> [Kutipan Teks]
<<<<

Allah SWT telah menjaga para nabi dan rasul dari terjerumus ke dalam perbuatan dosa, sejak mereka masih kecil, sebelum mereka mengemban risalah Allah SWT, begitu pula setelah diangkat menjadi nabi dan rasul Allah SWT.
Oleh karena itu, jika ada seseorang yang mengaku sebagai nabi Allah SWT, namun diantara perbuatannya ada yang melanggar perintah Allah SWT, atau mempermainkan dan mempermudah ajaran agama yang dibawa, maka pengakuannya sebagai nabi harus ditolak.

>>>>

> [Bagian Latihan]
**a.** Kutip persis bagian teks tentang para nabi dan rasul di antara "Allah SWT telah" dan "nabi harus ditolak.", termasuk kedua bagian tersebut.
**b.** Terjemahkan kalimat berikut dari teks tentang para nabi dan rasul ke dalam bahasa Inggris: "Allah SWT telah menjaga para nabi dan rasul dari terjerumus ke dalam perbuatan dosa, sejak mereka masih kecil, sebelum mereka mengemban risalah Allah SWT, begitu pula setelah diangkat menjadi nabi dan rasul Allah SWT."

> [Data]
<<<<

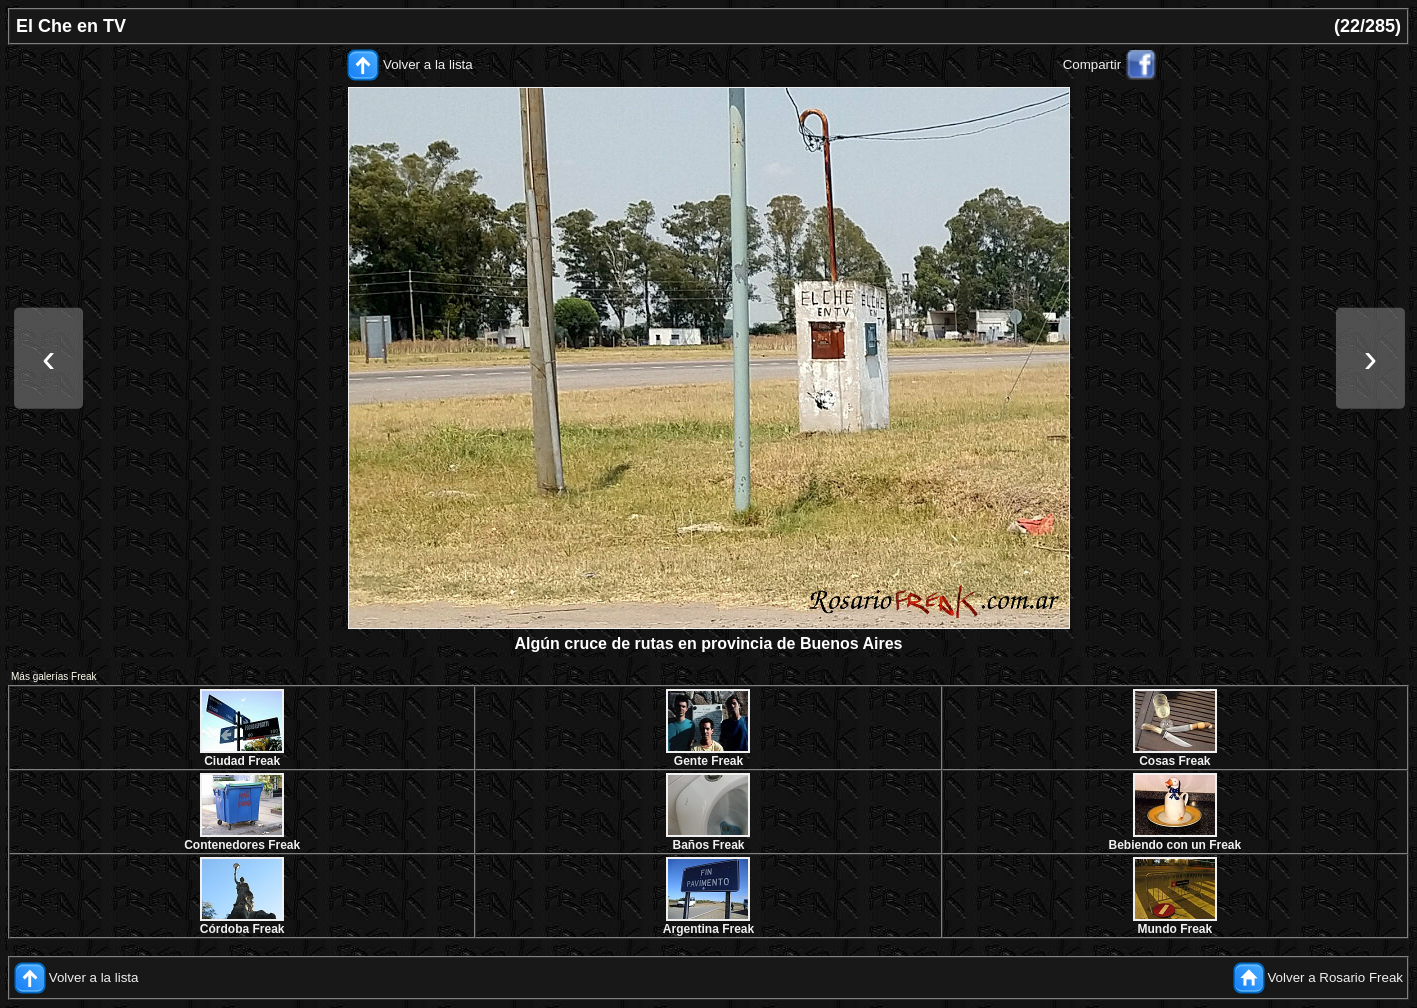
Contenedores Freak (242, 845)
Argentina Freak (708, 929)
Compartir (1092, 64)
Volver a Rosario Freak (1335, 977)
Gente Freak (708, 761)
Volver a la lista (428, 64)
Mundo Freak (1174, 929)
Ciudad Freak (242, 761)
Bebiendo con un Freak (1174, 845)
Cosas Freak (1174, 761)
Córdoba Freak (242, 929)
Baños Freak (708, 845)
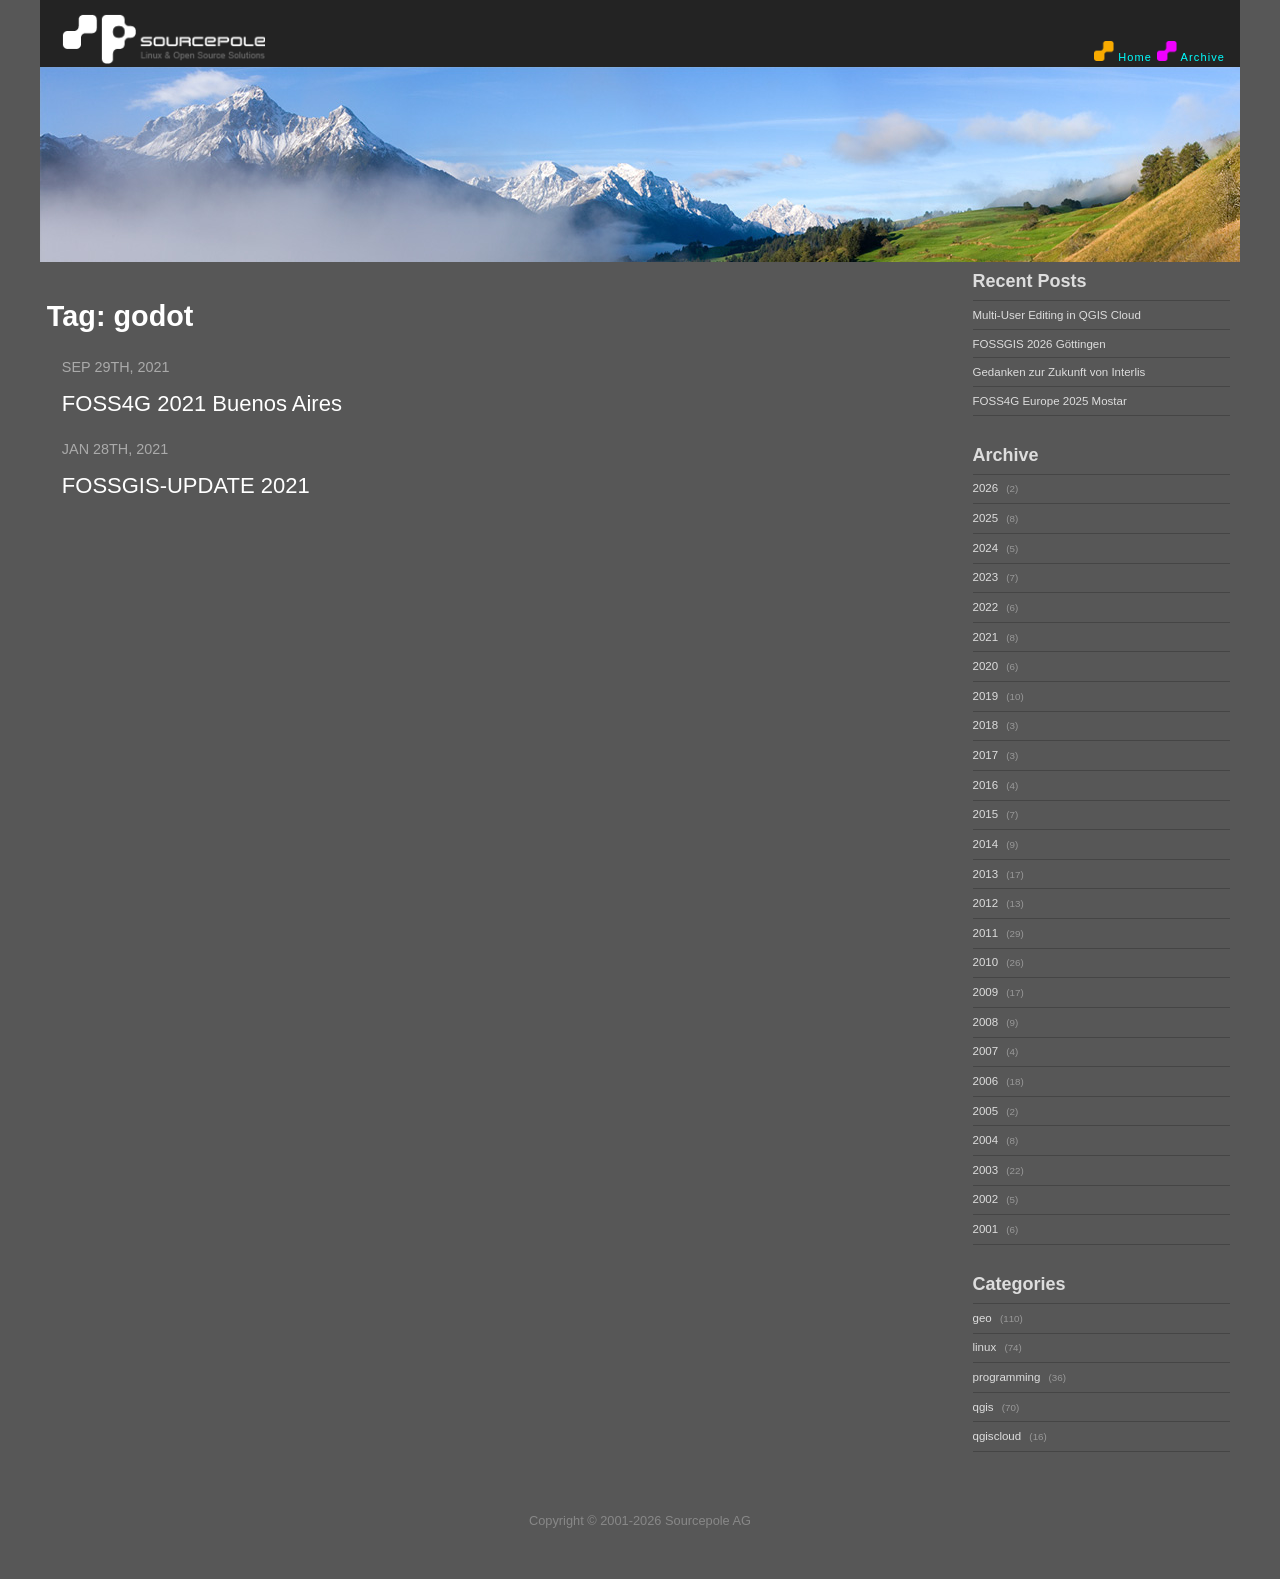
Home (1123, 52)
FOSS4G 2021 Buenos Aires (202, 403)
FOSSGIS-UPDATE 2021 (186, 485)
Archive (1191, 52)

>>>>

> [Jawaban Tugas]
**a.**
Allah SWT telah menjaga para nabi dan rasul dari terjerumus ke dalam perbuatan dosa, sejak mereka masih kecil, sebelum mereka mengemban risalah Allah SWT, begitu pula setelah diangkat menjadi nabi dan rasul Allah SWT.
Oleh karena itu, jika ada seseorang yang mengaku sebagai nabi Allah SWT, namun diantara perbuatannya ada yang melanggar perintah Allah SWT, atau mempermainkan dan mempermudah ajaran agama yang dibawa, maka pengakuannya sebagai nabi harus ditolak.

**b.** Allah SWT has protected the prophets and messengers from falling into sinful deeds, from the time they were still children, before they bore the message of Allah SWT, and likewise after they were appointed as prophets and messengers of Allah SWT.